"Where to invade next" : et Michael Moore nous a (encore) conquis

CINÉMA

ON AIME - Le 42e Festival du Cinéma Américain de Deauville a rendu dimanche hommage à Michael Moore, absent pour des raisons personnelles, avec la projection de son nouveau documentaire "Where to invade next", en salles le 14 septembre. Le cinéaste a envahi pour l’occasion le Vieux Continent afin d’y voler de bonnes idées. Son but ? Redonner sa grandeur à l’Amérique. Verdict !

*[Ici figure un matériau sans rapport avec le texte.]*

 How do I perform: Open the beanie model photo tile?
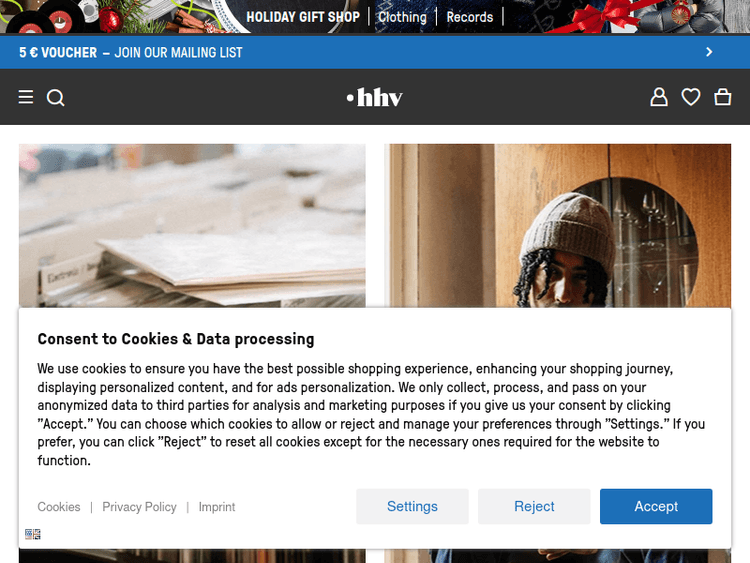point(557,225)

Le citoyen américain Michael Moore a toujours été énervé. Une colère inamovible qui lui a servi de moteur, depuis ses débuts, pour tirer à boulets rouges sur le lobbying de l’armement (Bowling For Columbine), les désastres du système de santé (Sicko) ou les secrets d’alcôve de son ennemi juré, George W. Bush (Fahrenheit 9/11, Palme d’Or à Cannes en 2004). Après six ans d’absence, on pensait le trublion gauchiste calmé sous l’ère Barack Obama. On se trompait. Il a en effet secrètement ressorti de ses cartons un ancien projet auquel il avait songé à ses 19 ans, alors qu’il sillonnait l’Europe en train, les sens en folie.

Il s'improvise armée à lui tout seul

Un voyage initiatique exaltant qui lui a (semble-t-il) ouvert les yeux sur le monde et sur tout ce qui manquait à sa chère patrie : les Etats-Unis d’Amérique. C’est de ces vieux souvenirs qu’est ainsi né son nouveau documentaire Where to invade next, dont le titre guerrier fait office de trompe-l’oeil. Car non : Moore n’entend pas nous resservir sa légendaire et utile révulsion face aux multiples conflits menés à travers le globe par les USA. Il s’improvise plutôt armée à lui seul pour aller planter le Stars and Stripes là où siègent les bonnes idées. En substance : une invasion pacifiste pour chaparder aux européens quelques antidotes.

Emerveillé, il réalise qu’en Italie, les patrons accordent huit semaines de congés payés à leurs salariés, avec un rab en cas de lune de miel. En France, il salue les menus équilibrés des cantines, où les enfants ne s’empiffrent pas de burgers et de nuggets hypercaloriques entre deux gorgées de soda saturé en sucre. "Quoi, vous ne servez des frites que trois fois par an ?", s’étonne-t-il. 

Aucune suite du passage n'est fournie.